Education and Early Career
Son of a prosperous merchant, Conrad Kirouac grew up in Saint-Sauveur (Québec City) and received all his education with the Brothers of the Christian Schools. After finishing school at age 16, he joined the community and in 1901, entered Mont-de-La-Salle, the Brothers’ novitiate in Montréal, taking the name Marie-Victorin.
Frère Marie-Victorin took his first teaching position in 1903 at the Brothers’ school in Saint-Jérôme, but his first year of teaching was disrupted by illness. In December 1903, Marie-Victorin suffered a bout of hemorrhaging due to tuberculosis; during the long period of convalescence he discovered botany, which would become his life’s passion. In 1904, he became a teacher at the Collège Commercial et Industriel de Longueuil, where, in addition to teaching geometry, algebra, French composition and English, he founded a study circle, wrote and produced plays, and published several literary works, including Récits laurentiens (1919) and Croquis laurentiens (1920). However, botany took more and more of his time.
The Self-Taught Botanist
Although Marie-Victorin had no formal training in botany, he quickly became an expert. Between 1904 and 1906, he read every issue of the scientific journal Le Naturaliste canadien published since 1871. In May 1908, he published his first scientific article, “Addition à la flore d’Amérique,” in the same journal, followed by “Contribution à l’Étude de la flore de la Province de Québec” in 1909. Marie-Victorin’s goal was to revise the catalogue of plants in French Canada, and he spent many years exploring the flora of the province of Québec. In the summer of 1913, for example, he surveyed Témiscouata in the Lower St-Lawrence, an area which had not been explored by botanists until that point. He discovered 50 new species of plants in the region, and published his findings in La flore du Témiscouata: mémoire sur une nouvelle exploration botanique de ce comté de la province de Québec (1916).

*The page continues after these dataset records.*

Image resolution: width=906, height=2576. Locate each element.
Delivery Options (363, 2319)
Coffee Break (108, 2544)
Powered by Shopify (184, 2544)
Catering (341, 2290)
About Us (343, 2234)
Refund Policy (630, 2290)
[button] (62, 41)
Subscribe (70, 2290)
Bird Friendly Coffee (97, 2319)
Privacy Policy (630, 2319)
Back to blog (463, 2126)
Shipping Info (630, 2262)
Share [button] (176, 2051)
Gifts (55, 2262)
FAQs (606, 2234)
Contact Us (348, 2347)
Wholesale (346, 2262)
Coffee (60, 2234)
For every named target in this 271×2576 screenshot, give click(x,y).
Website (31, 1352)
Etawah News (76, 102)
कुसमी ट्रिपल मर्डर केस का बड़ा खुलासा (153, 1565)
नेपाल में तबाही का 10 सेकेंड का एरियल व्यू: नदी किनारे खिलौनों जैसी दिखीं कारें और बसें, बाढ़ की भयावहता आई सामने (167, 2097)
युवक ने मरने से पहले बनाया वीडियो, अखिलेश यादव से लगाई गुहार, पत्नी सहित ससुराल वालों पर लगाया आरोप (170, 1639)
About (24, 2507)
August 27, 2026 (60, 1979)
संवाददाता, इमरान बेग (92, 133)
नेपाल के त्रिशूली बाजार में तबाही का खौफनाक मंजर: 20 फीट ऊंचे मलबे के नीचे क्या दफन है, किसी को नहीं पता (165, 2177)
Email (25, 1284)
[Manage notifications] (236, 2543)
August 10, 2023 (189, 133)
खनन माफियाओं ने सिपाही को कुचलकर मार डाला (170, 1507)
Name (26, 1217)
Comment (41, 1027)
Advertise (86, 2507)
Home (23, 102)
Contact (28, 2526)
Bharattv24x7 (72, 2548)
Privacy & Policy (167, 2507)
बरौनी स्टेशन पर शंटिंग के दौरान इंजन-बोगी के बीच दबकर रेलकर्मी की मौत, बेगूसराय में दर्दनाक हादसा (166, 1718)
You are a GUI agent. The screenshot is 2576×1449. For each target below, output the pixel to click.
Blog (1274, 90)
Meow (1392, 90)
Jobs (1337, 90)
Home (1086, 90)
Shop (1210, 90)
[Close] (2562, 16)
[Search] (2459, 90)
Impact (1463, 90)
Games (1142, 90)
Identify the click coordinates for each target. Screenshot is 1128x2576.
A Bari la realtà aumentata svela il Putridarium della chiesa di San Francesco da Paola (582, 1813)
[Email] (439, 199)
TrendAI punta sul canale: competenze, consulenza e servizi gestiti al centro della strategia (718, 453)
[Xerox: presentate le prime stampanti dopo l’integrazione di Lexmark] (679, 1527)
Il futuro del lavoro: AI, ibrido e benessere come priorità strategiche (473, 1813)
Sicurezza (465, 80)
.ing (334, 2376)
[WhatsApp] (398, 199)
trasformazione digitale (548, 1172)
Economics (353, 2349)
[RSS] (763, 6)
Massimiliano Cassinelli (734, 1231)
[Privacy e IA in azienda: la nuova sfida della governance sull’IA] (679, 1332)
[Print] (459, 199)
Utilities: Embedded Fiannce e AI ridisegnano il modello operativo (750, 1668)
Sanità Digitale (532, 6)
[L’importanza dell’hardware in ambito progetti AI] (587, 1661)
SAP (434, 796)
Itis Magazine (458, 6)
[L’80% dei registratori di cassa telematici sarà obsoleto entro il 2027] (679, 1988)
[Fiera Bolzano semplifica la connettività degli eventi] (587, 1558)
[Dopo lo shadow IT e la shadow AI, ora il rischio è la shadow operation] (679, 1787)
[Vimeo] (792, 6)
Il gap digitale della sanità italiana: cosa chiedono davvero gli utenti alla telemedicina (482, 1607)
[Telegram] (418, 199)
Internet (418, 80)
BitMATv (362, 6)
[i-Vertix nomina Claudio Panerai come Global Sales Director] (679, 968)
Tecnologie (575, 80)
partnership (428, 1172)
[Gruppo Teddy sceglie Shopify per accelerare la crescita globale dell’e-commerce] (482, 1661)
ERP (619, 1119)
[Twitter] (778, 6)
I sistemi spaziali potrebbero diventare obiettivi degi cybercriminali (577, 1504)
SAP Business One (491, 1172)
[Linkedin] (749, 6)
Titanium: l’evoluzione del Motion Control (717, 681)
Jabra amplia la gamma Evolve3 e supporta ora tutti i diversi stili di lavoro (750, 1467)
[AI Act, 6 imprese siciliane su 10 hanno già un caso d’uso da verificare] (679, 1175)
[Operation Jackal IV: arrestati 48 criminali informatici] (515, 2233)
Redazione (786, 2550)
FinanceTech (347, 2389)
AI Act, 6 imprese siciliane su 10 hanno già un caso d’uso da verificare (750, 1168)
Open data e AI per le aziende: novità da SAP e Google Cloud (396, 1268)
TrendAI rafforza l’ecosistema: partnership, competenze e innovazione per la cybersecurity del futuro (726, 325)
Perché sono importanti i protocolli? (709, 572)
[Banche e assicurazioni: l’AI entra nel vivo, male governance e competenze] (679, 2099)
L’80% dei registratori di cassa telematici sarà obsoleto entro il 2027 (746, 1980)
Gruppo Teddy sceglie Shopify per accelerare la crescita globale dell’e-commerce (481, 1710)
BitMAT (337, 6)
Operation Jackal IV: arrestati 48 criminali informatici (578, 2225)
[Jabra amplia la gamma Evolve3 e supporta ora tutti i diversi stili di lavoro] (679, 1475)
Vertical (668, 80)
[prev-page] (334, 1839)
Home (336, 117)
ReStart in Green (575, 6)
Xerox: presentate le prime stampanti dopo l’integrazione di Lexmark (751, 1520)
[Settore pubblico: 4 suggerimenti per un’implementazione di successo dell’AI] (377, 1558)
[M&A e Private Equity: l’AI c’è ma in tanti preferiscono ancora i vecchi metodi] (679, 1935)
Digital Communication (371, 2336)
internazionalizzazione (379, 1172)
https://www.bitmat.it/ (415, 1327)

Chair of Botany at University of Montréal
By 1920, Marie-Victorin was widely recognized as an expert. Despite not having a university degree, he was named chair and associate professor of botany at the newly established Université de Montréal in 1920. This was followed by 25 years of intense scientific and social activity. At the Laboratoire de Botanique, Marie-Victorin gathered a small research team which included Jules Brunel, Ernest Rouleau, and Jacques Rousseau. The same year, he successfully defended his doctoral dissertation and became a tenured professor. In 1923, Marie-Victorin co-founded both the Association canadienne-française pour l'avancement des sciences and the Société canadienne d'histoire naturelle. He would later help organize the Cercles des jeunes naturalistes.
Montréal Botanical Garden
One of his most lasting accomplishments was the creation of the Montréal Botanical Garden, which was founded in 1931. Established during the Great Depression, the garden developed sporadically until 1936, when it received an injection of funding. In 1939, Marie-Victorin succeeded in moving his Botanical Institute (formerly the Laboratoire de Botanique) to the Garden.
A Lifetime’s Work
Fifteen years after taking up his post as chair of the botany department, Marie-Victorin published Flore laurentienne (1935), his new inventory of the plants of Québec. Produced with the help of colleagues including Brunel, Rousseau, and Marcelle Gauvreau (and with illustrations by Brother Alexandre Blouin), the book contained detailed information about 1,917 plants. Marie-Victorin’s intent was to educate not only the scientific community, but also the general population of Québec: in learning about the land, he hoped French Canadians would appreciate and take ownership of their natural birthright.
On 15 July 1944, Marie-Victorin and a group of friends were returning from a botanical expedition when they were involved in an automobile accident. While not seriously injured in the collision, he suffered a heart attack and died before reaching the hospital. Marie-Victorin was at the height of his power as a scholar and leader when he died.
As a botanist, Marie-Victorin was known not only in Québec, but also in the rest of North America and in Europe. Throughout his career, he received many awards and distinctions — not only in Canada, but also in England, France, Haiti and Cuba. As his monumental Flore laurentienne shows, he was above all a taxonomist. However, the importance he gave to phytogeography (the geographical distribution of plants) and the evolution of American flora paved the way for ecologists such as Pierre Dansereau. His pioneering work and his promotion of scientific culture in popular publications (including newspaper articles) influenced young scientists in Québec for years to come. (See also Botany History.)
As an ardent propagandist of "scientific cultivation" and of French Canadian nationalism (like Lionel Groulx), Marie-Victorin was a major Québec intellectual and political figure in the 1920s and 1930s.